Toyota scours Hyperion beta before . . . . . . it rolls out the final release late this month.
"We've been testing the (Hyperion Performance Suite) beta since October," says Mike Burkes, data technology manager at Toyota Motor Sales USA Inc. in Torrance, Calif. "We've thoroughly tested it for three or four thousand hours because the business applications that use it are so important."
In two weeks, Sunnyvale, Calif.-based Hyperion Solutions will announce the general availability of Version 8.2 of the business intelligence software it acquired with Brio Software late last year.
The new version adds full support for Linux, guided analysis, dashboard features, Web services hooks and integration with unstructured data. Burkes appreciates those features but is mostly jazzed by the improved management and performance, which are vital for culling through data that's updated with 10 million transactions per day. Burkes says that with 8.2, he'll be able to consolidate the software on fewer servers, yet still be able to handle the end-of-month spikes in demand.
Burkes also likes the distributed administration features. "We don't have to manage user roles because business units will be able to set them up," he says. Although only one executive among the 2,700 users of the software within Toyota is testing the product's dashboard, Burkes calls it "a big deal" because "anything I can put on the Web I can put in the dashboard." Even, he admits, data from competing business intelligence software from the likes of Cognos and Actuate.
Toyota honchos may need to minimize their dashboards sometime in the near future if they join online conferencing sessions run by Raindance Communications. Later this quarter, the conferencing service provider will unveil its updated service, code-named K2, which will include interactive video. The Meeting Edition will be able to handle dozens of users during a single session. K2's tight integration with audio means that video will automatically shift to the speaker. Or a participant can hold the video on a single person, either the best-looking or, most likely, the most senior attendee, says Todd Vernon, Raindance's chief technology officer.
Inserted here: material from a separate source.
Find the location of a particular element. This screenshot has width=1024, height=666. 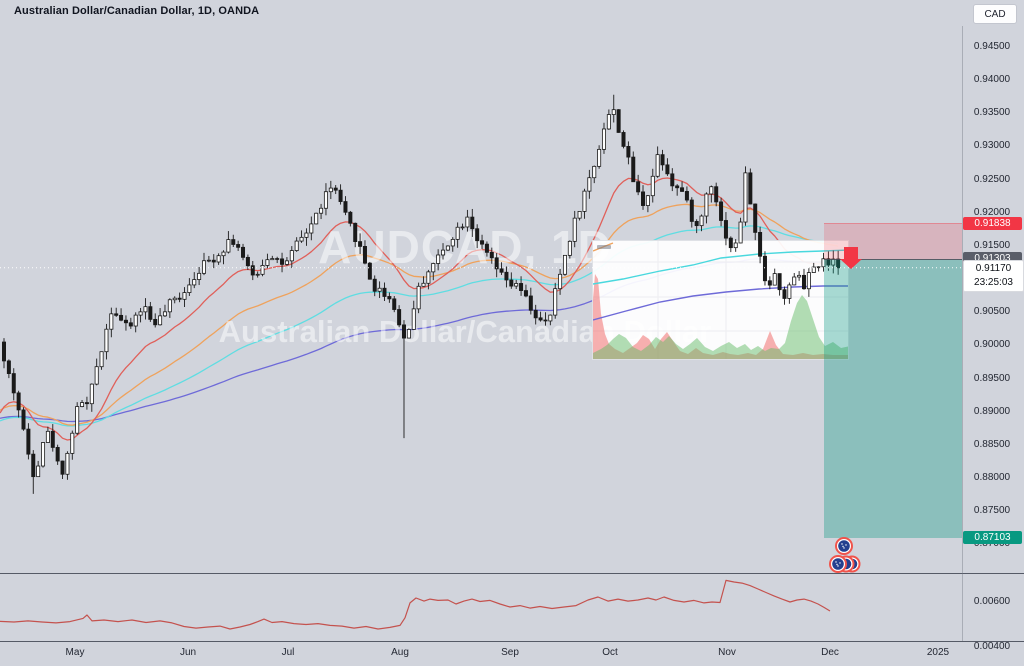

inset-image is located at coordinates (720, 300).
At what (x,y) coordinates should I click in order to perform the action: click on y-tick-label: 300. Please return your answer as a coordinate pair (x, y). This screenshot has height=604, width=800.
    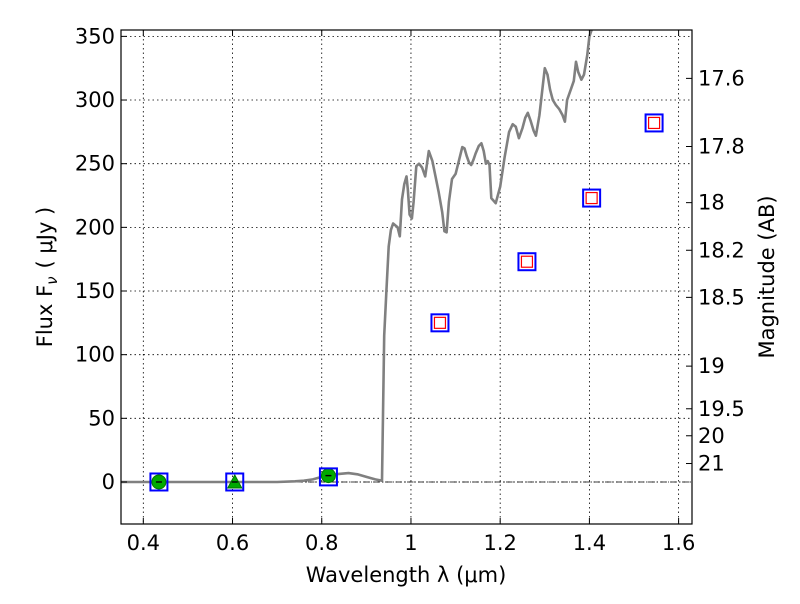
    Looking at the image, I should click on (95, 100).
"Video gives you nuance," he maintains. "So, you'll know when to stop talking if the boss is looking bored." Although Vernon acknowledges that the combination of video with voice has been slow to catch on since AT&T introduced the notion at the 1964 World's Fair, he thinks improvements in the technology and the difficulty of business travel in this post-9/11 world change the equation. "Besides, it's pretty freakin' valuable to see someone on video," he exclaims.
It's likely you'll be seeing many more Web services applications this year. Ed Horst, vice president of marketing at AmberPoint Inc. in Oakland, Calif., brags that his company had its best financial period ever in Q4 of last year and he says the current fiscal quarter will beat that. The Web services management company hopes that the shipment later this month of AmberPoint 2004 Release 1 will spur even more sales.
The updated software is designed to let you monitor Web services applications from the start of their HTTP traffic through all the XML and SOAP transactions. It also adds a T-filter agent, which prevents data in packets from being altered and manages UDDI registration. And the update adds IBM WebSphere server support to its Tomcat and .Net offerings. Pricing starts at around US$50,000.
"An e-commerce Web site is the most complex technical system on the planet," argues Steve Kusmer, CEO of Atomz Corp. in San Bruno, Calif. Perhaps. But even if you think they're a snap to deploy, you should take a gander at Atomz's updates to the hosted Web commerce operations the company sells.
The improvements include a guided shopping capability that speeds buyers' navigation to online offerings and a new content-management engine that propagates changes in one area of a Web site to all related sections. And it's pretty fast, Kusmer boasts. The search engine can handle 400 searches per second, he claims. The new services get turned on this week.